Courtesy Guitar Player, March 1989 issue.

There is a condition of the hand which can affect persons who flex their wrists for long periods of time. It is called Carpal Tunnel Syndrome (CTS). Although rare, musicians (especially guitarists), butchers, and keyboard users are the primary targets of this affliction which manifests itself as a tingling "pins and needles" sensation in the thumb and first three fingers. (The little finger is never affected.) Sometimes it can result in shooting pains in the hand, extending up the arm, with the greatest discomfort at night.

CTS is caused by compression or entrapment of the median nerve that runs across the palm side of the wrist through a passage between the small bones of the wrist and carpal ligament. The nerve runs to the tip of the thumb, index, and middle fingers, and half way up the ring finger. When the carpal ligament swells, it compresses the median nerve, causing discomfort. Persons born with a small carpal tunnel are most predisposed to CTS. Malnutrition and poor general health can contribute to it, and it can be caused by a severe blow to the hand or wrist. Bending the wrist inward, called "flexion," seems to contribute to CTS by compressing the median nerve under the carpal ligament.

However, a feeling of pins and needles does not necessarily mean a person has a serious condition. In fact, a mild case of CTS can be caused by leaning against a bent wrist for too long. Also, such a feeling may indicate other problems (pinched nerve in the arm or shoulder). Pregnant women are prone to getting a temporary case of CTS because of the general swelling of the body tissues which can decrease the size of the carpal tunnel. Young women seem to be more likely to experience CTS than men or older women. Persons can guard against CTS by being careful not to bend the wrist too much, although in severe cases, this may not prevent CTS but may help reduce the symptoms.

Cold temperatures can contribute to the ailment, so keeping the wrists and hands warm may help. Washing the hands in warm water and doing some warm up exercises prior to doing wrist flexing work can be beneficial.

If you think you have CTS, seek medical advice. Here are some simple tests you can conduct yourself:
  • 1. Tingling in the thumb, index, middle and lower half of the ring finger, but none in the small finger.

  • 2. Bending the wrist inward with the thumb bent in toward the palm causes a sharp shooting pain. This is called "Phalen's sign."

  • 3. Tapping on the palm side of the wrist at the crease causes a feeling like that of an electric shock. This is called "Tinel's sign."

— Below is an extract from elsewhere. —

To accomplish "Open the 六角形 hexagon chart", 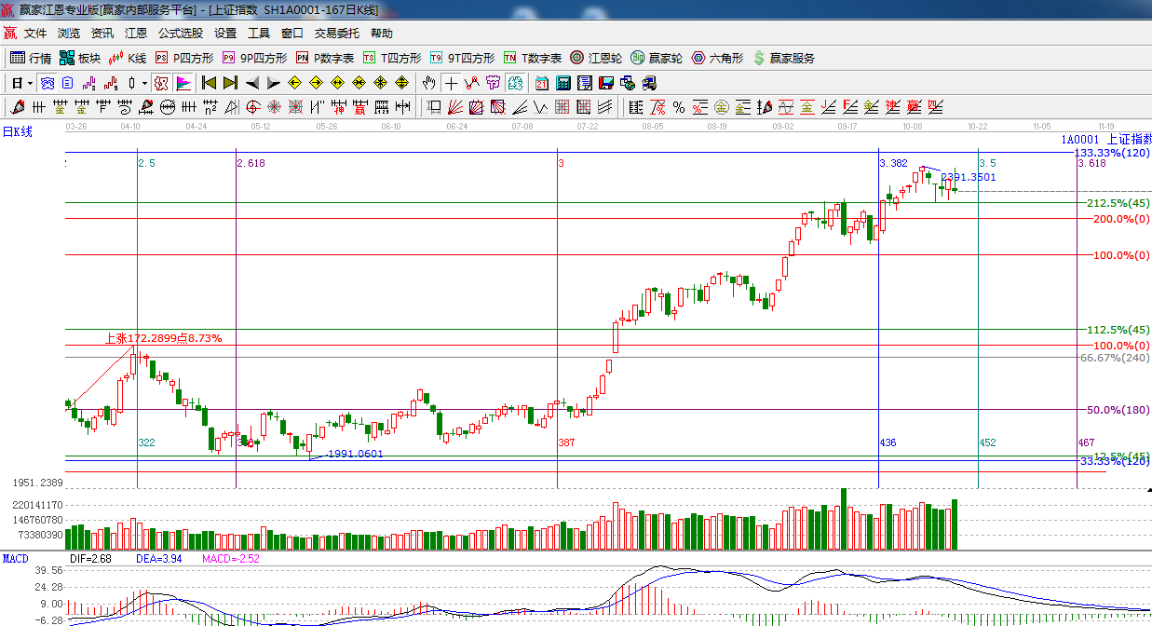I will (x=716, y=58).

Two diagnostic tests that a doctor might give:
  • 1. The Nerve Conduction Velocity (NCV) test in which electrodes are placed on the fingers and then the median nerve is stimulated electronically while the speed of the nerve impulse is measured.

  • 2. The Electromyography (EMG) test in which fine needles are put into the muscles that the median nerve supplies to check for motor nerve damage.


Treatment varies with the severity of the case. It can be simply wrist rest for a few days. Splinting the wrist in a slightly extended position (bent back) may solve the problem by allowing the swelling of the carpal ligament to go down, freeing the entrapped nerve. Some evidence indicates that vitamin B6 is helpful, and injections of cortisone are often effective. Acupuncture may relieve the pain of CTS.

In some cases, surgery may be suggested as the quickest (or only) cure. An operation to release the entrapped median nerve is relatively simple and usually effective, however, it usually requires a month to recover full use of the wrist, and rehabilitation exercises are recommended to build the wrist muscles back up.